# Tutorial 06 - Drivers: GPIO and UART

## tl;dr

Now that we enabled safe globals in the previous tutorial, the infrastructure is laid for adding the
first real device drivers. We throw out the magic QEMU console and use a real UART now. Like serious
embedded hackers do!

## Notable additions

- For the first time, we will be able to run the code on the real hardware.
  - Therefore, building is now differentiated between the **RPi 3** and the **RPi4**.
  - By default, all `Makefile` targets will build for the **RPi 3**.
  - In order to build for the the **RPi4**, prepend `BSP=rpi4` to each target. For example:
    - `BSP=rpi4 make`
    - `BSP=rpi4 make doc`
  - Unfortunately, QEMU does not yet support the **RPi4**, so `BSP=rpi4 make qemu` won't work.
- A `driver::interface::DeviceDriver` trait is added for abstracting `BSP` driver implementations
  from kernel code.
- Drivers are stored in `src/bsp/device_driver`, and can be reused between `BSP`s.
    - We introduce the `GPIO` driver, which pinmuxes the RPi's PL011 UART.
    - Most importantly, the `PL011Uart` driver: It implements the `console::interface::*` traits and
      is from now on used as the main system console output.
- `BSP`s now contain a memory map in `src/bsp/memory.rs`. In the specific case, they contain the
  Raspberry's `MMIO` addresses which are used to instantiate the respectivedevice drivers.

*INFORMATION SUPPLIED:*
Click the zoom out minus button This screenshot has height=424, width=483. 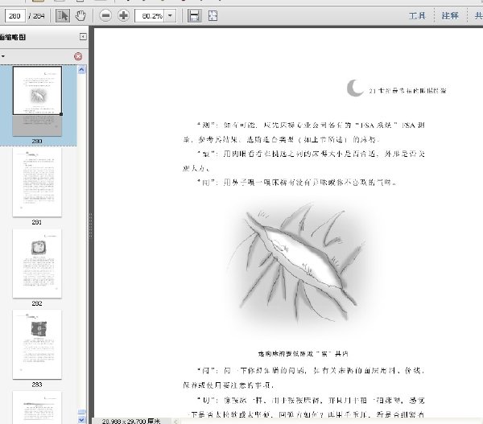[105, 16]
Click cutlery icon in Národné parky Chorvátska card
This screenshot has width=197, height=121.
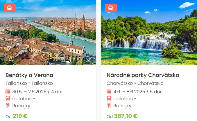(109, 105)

*GIVEN TASK:* Please transcribe the GPIO and UART tutorial between "- We introduce" and "system console output.", inclusive.

*TASK SOLUTION:*
- We introduce the `GPIO` driver, which pinmuxes the RPi's PL011 UART.
    - Most importantly, the `PL011Uart` driver: It implements the `console::interface::*` traits and
      is from now on used as the main system console output.